*** DATA PROVIDED Section Begins ***

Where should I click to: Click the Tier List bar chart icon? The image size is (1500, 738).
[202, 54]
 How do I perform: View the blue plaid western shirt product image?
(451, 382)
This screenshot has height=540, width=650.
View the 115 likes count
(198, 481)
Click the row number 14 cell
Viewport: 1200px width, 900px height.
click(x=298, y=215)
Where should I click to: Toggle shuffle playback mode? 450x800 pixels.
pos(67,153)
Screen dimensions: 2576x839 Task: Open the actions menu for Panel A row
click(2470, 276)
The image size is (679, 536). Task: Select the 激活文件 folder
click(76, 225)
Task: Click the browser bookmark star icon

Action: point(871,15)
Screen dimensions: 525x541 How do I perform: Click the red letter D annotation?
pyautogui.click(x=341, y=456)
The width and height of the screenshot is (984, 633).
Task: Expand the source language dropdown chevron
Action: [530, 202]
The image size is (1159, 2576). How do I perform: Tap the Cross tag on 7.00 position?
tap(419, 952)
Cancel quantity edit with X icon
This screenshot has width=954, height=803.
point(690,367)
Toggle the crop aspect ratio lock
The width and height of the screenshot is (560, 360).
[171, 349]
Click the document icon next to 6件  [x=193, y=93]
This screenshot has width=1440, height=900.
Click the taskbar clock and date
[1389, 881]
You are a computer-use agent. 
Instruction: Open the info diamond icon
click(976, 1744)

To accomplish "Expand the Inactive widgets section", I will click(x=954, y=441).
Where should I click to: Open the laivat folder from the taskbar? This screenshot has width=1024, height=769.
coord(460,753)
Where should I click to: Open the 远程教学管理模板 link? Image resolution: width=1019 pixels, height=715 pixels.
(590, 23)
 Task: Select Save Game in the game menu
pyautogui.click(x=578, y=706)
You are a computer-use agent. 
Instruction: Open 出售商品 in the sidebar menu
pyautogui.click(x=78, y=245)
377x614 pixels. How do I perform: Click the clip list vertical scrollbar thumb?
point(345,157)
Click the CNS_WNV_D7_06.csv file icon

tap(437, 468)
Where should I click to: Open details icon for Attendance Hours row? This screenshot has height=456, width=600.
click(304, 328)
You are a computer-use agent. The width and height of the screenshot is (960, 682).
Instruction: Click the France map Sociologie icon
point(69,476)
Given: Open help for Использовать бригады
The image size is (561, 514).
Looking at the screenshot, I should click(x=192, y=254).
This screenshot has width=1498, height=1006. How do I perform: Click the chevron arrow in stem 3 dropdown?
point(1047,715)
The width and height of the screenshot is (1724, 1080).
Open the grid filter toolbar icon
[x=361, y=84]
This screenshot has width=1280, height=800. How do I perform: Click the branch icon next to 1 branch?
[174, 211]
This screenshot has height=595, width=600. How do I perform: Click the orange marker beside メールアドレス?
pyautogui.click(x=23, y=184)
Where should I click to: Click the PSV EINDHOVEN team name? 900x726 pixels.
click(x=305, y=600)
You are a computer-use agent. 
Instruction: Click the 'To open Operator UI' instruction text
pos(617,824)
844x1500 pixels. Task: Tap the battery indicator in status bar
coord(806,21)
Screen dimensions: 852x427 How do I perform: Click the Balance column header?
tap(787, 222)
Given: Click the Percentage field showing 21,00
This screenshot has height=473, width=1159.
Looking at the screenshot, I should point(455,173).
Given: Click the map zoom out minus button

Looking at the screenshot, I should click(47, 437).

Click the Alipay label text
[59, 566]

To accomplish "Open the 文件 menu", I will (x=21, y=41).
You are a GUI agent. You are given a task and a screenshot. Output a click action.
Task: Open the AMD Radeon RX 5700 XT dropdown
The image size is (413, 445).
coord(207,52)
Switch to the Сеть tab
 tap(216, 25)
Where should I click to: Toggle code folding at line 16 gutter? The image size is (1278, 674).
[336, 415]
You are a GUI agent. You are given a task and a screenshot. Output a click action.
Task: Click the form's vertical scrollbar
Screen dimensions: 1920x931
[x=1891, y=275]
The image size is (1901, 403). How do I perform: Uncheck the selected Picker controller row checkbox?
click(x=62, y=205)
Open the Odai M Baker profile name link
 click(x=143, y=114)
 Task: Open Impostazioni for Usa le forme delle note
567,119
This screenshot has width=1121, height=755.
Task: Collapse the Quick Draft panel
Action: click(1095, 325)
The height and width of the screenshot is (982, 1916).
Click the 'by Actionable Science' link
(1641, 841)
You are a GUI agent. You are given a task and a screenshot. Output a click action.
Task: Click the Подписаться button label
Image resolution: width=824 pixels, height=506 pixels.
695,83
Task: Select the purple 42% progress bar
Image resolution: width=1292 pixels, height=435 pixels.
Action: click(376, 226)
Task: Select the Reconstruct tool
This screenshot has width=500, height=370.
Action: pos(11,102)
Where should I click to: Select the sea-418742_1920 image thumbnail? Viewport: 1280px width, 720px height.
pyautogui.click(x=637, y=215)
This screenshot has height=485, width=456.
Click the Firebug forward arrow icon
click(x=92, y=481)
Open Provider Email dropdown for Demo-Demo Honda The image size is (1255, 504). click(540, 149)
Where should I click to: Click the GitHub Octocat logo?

*** DATA PROVIDED Section Ends ***

● **TASK**
Could you restate word for word the lines above from the one containing "This screenshot has height=595, width=600." through the one containing "Given: Click the Percentage", both included, and nothing else?

● **RESULT FOR THIS EXERCISE**
This screenshot has height=595, width=600. How do I perform: Click the orange marker beside メールアドレス?
pyautogui.click(x=23, y=184)
Where should I click to: Click the PSV EINDHOVEN team name? 900x726 pixels.
click(x=305, y=600)
You are a computer-use agent. 
Instruction: Click the 'To open Operator UI' instruction text
pos(617,824)
844x1500 pixels. Task: Tap the battery indicator in status bar
coord(806,21)
Screen dimensions: 852x427 How do I perform: Click the Balance column header?
tap(787, 222)
Given: Click the Percentage field showing 21,00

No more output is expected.